#### Short exercise:
Please revise the items below, changing "Copy button" to "Duplicate button" and leaving everything else as it is.
-- begin Records supplied --
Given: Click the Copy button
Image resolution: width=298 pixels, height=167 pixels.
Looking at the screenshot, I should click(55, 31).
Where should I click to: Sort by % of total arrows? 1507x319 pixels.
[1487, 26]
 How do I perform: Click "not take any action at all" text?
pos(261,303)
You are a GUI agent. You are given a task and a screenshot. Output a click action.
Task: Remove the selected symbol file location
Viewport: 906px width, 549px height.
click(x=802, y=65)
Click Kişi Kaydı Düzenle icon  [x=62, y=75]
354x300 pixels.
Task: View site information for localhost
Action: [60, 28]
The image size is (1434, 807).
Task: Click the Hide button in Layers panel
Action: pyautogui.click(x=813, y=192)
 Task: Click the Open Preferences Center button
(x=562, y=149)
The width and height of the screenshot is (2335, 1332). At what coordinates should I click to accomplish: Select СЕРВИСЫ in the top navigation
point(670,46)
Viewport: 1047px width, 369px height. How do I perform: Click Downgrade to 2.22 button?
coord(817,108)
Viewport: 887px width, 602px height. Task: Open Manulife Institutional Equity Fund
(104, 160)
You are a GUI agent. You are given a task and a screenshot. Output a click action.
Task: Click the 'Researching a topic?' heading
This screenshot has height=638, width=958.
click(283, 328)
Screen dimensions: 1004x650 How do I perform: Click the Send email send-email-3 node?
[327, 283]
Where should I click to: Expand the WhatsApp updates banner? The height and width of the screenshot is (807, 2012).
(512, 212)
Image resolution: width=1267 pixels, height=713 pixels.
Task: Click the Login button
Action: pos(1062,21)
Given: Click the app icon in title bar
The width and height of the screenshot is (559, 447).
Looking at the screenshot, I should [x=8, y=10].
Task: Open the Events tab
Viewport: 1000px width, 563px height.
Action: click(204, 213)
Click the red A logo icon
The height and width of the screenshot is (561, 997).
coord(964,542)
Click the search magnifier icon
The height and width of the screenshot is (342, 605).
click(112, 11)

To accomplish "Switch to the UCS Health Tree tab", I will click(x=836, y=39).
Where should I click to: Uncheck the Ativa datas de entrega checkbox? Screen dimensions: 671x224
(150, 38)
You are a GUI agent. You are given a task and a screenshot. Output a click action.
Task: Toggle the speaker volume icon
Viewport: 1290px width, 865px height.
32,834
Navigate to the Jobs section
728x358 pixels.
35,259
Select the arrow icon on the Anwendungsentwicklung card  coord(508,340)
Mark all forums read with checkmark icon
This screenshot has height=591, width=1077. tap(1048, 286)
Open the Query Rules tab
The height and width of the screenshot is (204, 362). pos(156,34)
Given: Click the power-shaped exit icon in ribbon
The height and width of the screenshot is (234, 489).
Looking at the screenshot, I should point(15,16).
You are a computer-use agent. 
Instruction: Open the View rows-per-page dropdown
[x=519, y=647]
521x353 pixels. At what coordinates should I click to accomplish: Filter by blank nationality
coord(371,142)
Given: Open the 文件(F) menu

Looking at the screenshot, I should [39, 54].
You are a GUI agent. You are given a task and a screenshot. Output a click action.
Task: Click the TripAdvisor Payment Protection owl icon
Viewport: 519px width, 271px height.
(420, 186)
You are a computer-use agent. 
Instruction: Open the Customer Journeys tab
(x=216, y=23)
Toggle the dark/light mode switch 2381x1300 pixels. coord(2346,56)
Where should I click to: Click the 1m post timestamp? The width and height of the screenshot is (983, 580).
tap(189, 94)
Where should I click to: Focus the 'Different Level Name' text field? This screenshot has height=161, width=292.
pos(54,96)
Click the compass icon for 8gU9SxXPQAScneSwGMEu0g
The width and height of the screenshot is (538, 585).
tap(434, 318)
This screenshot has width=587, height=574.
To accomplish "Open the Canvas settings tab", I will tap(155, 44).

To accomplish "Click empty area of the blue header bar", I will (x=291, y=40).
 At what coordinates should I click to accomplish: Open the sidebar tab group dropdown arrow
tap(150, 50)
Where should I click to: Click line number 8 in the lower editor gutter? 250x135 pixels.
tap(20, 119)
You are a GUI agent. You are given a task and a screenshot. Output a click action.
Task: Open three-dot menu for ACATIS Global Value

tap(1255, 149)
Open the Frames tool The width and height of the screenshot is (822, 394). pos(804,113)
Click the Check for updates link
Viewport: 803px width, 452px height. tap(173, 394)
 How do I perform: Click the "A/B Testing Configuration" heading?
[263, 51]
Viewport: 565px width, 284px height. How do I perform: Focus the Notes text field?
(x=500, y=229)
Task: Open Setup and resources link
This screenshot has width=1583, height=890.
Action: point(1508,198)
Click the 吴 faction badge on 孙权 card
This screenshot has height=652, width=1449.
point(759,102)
-- end Records supplied --
#### Expected answer:
Given: Click the Duplicate button
Image resolution: width=298 pixels, height=167 pixels.
Looking at the screenshot, I should click(55, 31).
Where should I click to: Sort by % of total arrows? 1507x319 pixels.
[1487, 26]
 How do I perform: Click "not take any action at all" text?
pos(261,303)
You are a GUI agent. You are given a task and a screenshot. Output a click action.
Task: Remove the selected symbol file location
Viewport: 906px width, 549px height.
click(x=802, y=65)
Click Kişi Kaydı Düzenle icon  [x=62, y=75]
354x300 pixels.
Task: View site information for localhost
Action: [60, 28]
The image size is (1434, 807).
Task: Click the Hide button in Layers panel
Action: pyautogui.click(x=813, y=192)
 Task: Click the Open Preferences Center button
(x=562, y=149)
The width and height of the screenshot is (2335, 1332). At what coordinates should I click to accomplish: Select СЕРВИСЫ in the top navigation
point(670,46)
Viewport: 1047px width, 369px height. How do I perform: Click Downgrade to 2.22 button?
coord(817,108)
Viewport: 887px width, 602px height. Task: Open Manulife Institutional Equity Fund
(104, 160)
You are a GUI agent. You are given a task and a screenshot. Output a click action.
Task: Click the 'Researching a topic?' heading
This screenshot has height=638, width=958.
click(283, 328)
Screen dimensions: 1004x650 How do I perform: Click the Send email send-email-3 node?
[327, 283]
Where should I click to: Expand the WhatsApp updates banner? The height and width of the screenshot is (807, 2012).
(512, 212)
Image resolution: width=1267 pixels, height=713 pixels.
Task: Click the Login button
Action: pos(1062,21)
Given: Click the app icon in title bar
The width and height of the screenshot is (559, 447).
Looking at the screenshot, I should [x=8, y=10].
Task: Open the Events tab
Viewport: 1000px width, 563px height.
Action: click(204, 213)
Click the red A logo icon
The height and width of the screenshot is (561, 997).
coord(964,542)
Click the search magnifier icon
The height and width of the screenshot is (342, 605).
click(112, 11)

To accomplish "Switch to the UCS Health Tree tab", I will click(x=836, y=39).
Where should I click to: Uncheck the Ativa datas de entrega checkbox? Screen dimensions: 671x224
(150, 38)
You are a GUI agent. You are given a task and a screenshot. Output a click action.
Task: Toggle the speaker volume icon
Viewport: 1290px width, 865px height.
32,834
Navigate to the Jobs section
728x358 pixels.
35,259
Select the arrow icon on the Anwendungsentwicklung card  coord(508,340)
Mark all forums read with checkmark icon
This screenshot has height=591, width=1077. tap(1048, 286)
Open the Query Rules tab
The height and width of the screenshot is (204, 362). pos(156,34)
Given: Click the power-shaped exit icon in ribbon
The height and width of the screenshot is (234, 489).
Looking at the screenshot, I should point(15,16).
You are a computer-use agent. 
Instruction: Open the View rows-per-page dropdown
[x=519, y=647]
521x353 pixels. At what coordinates should I click to accomplish: Filter by blank nationality
coord(371,142)
Given: Open the 文件(F) menu

Looking at the screenshot, I should [39, 54].
You are a GUI agent. You are given a task and a screenshot. Output a click action.
Task: Click the TripAdvisor Payment Protection owl icon
Viewport: 519px width, 271px height.
(420, 186)
You are a computer-use agent. 
Instruction: Open the Customer Journeys tab
(x=216, y=23)
Toggle the dark/light mode switch 2381x1300 pixels. coord(2346,56)
Where should I click to: Click the 1m post timestamp? The width and height of the screenshot is (983, 580).
tap(189, 94)
Where should I click to: Focus the 'Different Level Name' text field? This screenshot has height=161, width=292.
pos(54,96)
Click the compass icon for 8gU9SxXPQAScneSwGMEu0g
The width and height of the screenshot is (538, 585).
tap(434, 318)
This screenshot has width=587, height=574.
To accomplish "Open the Canvas settings tab", I will tap(155, 44).

To accomplish "Click empty area of the blue header bar", I will (x=291, y=40).
 At what coordinates should I click to accomplish: Open the sidebar tab group dropdown arrow
tap(150, 50)
Where should I click to: Click line number 8 in the lower editor gutter? 250x135 pixels.
tap(20, 119)
You are a GUI agent. You are given a task and a screenshot. Output a click action.
Task: Open three-dot menu for ACATIS Global Value

tap(1255, 149)
Open the Frames tool The width and height of the screenshot is (822, 394). pos(804,113)
Click the Check for updates link
Viewport: 803px width, 452px height. tap(173, 394)
 How do I perform: Click the "A/B Testing Configuration" heading?
[263, 51]
Viewport: 565px width, 284px height. How do I perform: Focus the Notes text field?
(x=500, y=229)
Task: Open Setup and resources link
This screenshot has width=1583, height=890.
Action: point(1508,198)
Click the 吴 faction badge on 孙权 card
This screenshot has height=652, width=1449.
point(759,102)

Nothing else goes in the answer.